* Richiesta scritta 1 *
Riporta il passo dell'articolo sui rapporti tra Stati Uniti e Israele compreso tra "Gli sforzi americani" e "riserve di petrolio.", estremi inclusi. Sostituisci ogni occorrenza di "Arabia Saudita" con "Giordania".

Tempi difficili

Gli sforzi americani per placare il mondo arabo potrebbero mettere nei guai Israele

Da un articolo di Zalman Shoval

image_1650Per la prima volta da parecchi anni a questa parte, Stati Uniti e Israele non condividono la stessa posizione su alcune questioni chiave. La politica americana nel periodo finale dell’amminsitrazione Bush si pone due obiettivi paralleli. Primo, reclutare il sostegno dei paesi arabi “moderati”, in primo luogo l’Arabia Saudita, per raggiungere la calma in Iraq (illusione che potrebbe essere dissolta dai toni aggressivi su questo tema usati dal re saudita). Secondo, impedire un controllo sciita sul Medio Oriente e le sue riserve di petrolio.
Sebbene questi due obiettivi non siano collegati con il conflitto israelo-palestinese, una amministrazione Usa in difficoltà si è trovata costretta a cambiare politica e ad accettare nuovi approcci, compreso l’argomento caro all’Unione Europea secondo cui andrebbe creato un nesso “naturale” fra i due terreni allo scopo di placare l’Arabia Saudita e il mondo arabo in generale. In altre parole, qualunque passo avanti, anche solo di facciata, sulla questione israelo-palestinese dovrebbe servire all’America da ancora di salvezza su altri fronti.
Il problema è che l’ancora di salvezza degli americani rischia di tradursi in un pesante fardello per gli israeliani. Israele persegue gli stessi obiettivi – pace con il mondo arabo e freno al riarmo iraniano – non meno e forse anzi più degli Stati Uniti, ma non al pesante prezzo che gli viene chiesto, ad esempio, dai partecipanti al summit arabo di Riyad.

(Voci salvate)

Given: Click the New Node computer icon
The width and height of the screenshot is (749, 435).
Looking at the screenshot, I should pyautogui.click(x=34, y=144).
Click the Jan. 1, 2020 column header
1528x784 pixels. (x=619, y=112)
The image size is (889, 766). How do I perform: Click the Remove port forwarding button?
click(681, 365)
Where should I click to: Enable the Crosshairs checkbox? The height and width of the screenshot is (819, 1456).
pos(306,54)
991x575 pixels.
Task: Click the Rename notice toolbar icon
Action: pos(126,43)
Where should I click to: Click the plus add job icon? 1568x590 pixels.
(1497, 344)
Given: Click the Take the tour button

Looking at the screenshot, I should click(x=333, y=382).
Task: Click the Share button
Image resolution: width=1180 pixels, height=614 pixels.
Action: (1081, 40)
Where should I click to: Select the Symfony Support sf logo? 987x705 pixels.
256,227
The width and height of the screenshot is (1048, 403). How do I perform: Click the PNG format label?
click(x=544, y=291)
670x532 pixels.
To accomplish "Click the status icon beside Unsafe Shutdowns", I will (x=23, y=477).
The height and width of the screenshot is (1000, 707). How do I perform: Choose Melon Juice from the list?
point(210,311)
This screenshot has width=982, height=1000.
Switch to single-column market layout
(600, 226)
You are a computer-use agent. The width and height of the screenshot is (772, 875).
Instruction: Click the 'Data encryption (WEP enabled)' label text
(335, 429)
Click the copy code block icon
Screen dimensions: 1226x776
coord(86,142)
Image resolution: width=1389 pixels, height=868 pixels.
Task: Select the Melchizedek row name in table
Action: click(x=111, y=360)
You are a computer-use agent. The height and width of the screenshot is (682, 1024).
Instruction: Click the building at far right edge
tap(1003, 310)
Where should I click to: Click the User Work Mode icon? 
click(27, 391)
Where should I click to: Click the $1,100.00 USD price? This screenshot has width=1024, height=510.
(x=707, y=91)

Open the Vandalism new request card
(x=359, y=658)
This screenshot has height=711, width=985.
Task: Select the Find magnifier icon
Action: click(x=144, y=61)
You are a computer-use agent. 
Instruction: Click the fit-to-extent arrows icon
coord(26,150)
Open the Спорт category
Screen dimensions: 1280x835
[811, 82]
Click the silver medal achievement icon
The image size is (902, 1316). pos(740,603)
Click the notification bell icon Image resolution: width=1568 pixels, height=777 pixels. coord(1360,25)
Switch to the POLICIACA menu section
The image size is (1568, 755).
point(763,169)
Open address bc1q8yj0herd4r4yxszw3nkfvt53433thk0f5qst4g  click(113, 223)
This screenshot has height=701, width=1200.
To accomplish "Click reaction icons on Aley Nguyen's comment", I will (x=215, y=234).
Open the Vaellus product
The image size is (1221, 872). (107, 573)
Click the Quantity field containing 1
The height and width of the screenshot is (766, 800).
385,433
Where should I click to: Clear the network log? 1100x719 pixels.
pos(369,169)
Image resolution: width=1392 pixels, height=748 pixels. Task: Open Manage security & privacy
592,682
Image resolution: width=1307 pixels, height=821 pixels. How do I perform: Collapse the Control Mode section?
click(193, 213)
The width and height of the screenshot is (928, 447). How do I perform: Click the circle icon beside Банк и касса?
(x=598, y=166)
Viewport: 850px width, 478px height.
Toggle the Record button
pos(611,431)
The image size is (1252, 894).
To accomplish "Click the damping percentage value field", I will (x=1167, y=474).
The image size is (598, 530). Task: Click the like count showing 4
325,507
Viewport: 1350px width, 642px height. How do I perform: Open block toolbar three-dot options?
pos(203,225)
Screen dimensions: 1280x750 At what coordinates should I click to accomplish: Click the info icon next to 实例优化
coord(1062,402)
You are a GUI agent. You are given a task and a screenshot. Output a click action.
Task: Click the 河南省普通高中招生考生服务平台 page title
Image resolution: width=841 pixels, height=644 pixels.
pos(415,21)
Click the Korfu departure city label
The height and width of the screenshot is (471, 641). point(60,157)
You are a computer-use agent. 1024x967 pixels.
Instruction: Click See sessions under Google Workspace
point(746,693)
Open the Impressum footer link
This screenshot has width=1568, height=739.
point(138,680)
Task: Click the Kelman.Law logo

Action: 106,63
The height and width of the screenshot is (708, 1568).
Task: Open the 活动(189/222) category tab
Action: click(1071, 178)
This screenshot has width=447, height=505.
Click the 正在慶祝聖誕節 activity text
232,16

* Richiesta scritta 2 *
Inserisci in una tabella Markdown le righe dei record comprese tra quella che contiene "Where should I click to: Click the $1,100.00" e quella che contiene "point(763,169)", entrambe incluse. Usa le colonne Numero e Riga e tralascia le righe vuote.

* Risposta 1 *
Gli sforzi americani per placare il mondo arabo potrebbero mettere nei guai Israele

Da un articolo di Zalman Shoval

image_1650Per la prima volta da parecchi anni a questa parte, Stati Uniti e Israele non condividono la stessa posizione su alcune questioni chiave. La politica americana nel periodo finale dell’amminsitrazione Bush si pone due obiettivi paralleli. Primo, reclutare il sostegno dei paesi arabi “moderati”, in primo luogo l’Giordania, per raggiungere la calma in Iraq (illusione che potrebbe essere dissolta dai toni aggressivi su questo tema usati dal re saudita). Secondo, impedire un controllo sciita sul Medio Oriente e le sue riserve di petrolio.

* Risposta 2 *
| Numero | Riga |
|---|---|
| 1 | Where should I click to: Click the $1,100.00 USD price? This screenshot has width=1024, height=510. |
| 2 | (x=707, y=91) |
| 3 | Open the Vandalism new request card |
| 4 | (x=359, y=658) |
| 5 | This screenshot has height=711, width=985. |
| 6 | Task: Select the Find magnifier icon |
| 7 | Action: click(x=144, y=61) |
| 8 | You are a computer-use agent.  |
| 9 | Instruction: Click the fit-to-extent arrows icon |
| 10 | coord(26,150) |
| 11 | Open the Спорт category |
| 12 | Screen dimensions: 1280x835 |
| 13 | [811, 82] |
| 14 | Click the silver medal achievement icon |
| 15 | The image size is (902, 1316). pos(740,603) |
| 16 | Click the notification bell icon Image resolution: width=1568 pixels, height=777 pixels. coord(1360,25) |
| 17 | Switch to the POLICIACA menu section |
| 18 | The image size is (1568, 755). |
| 19 | point(763,169) |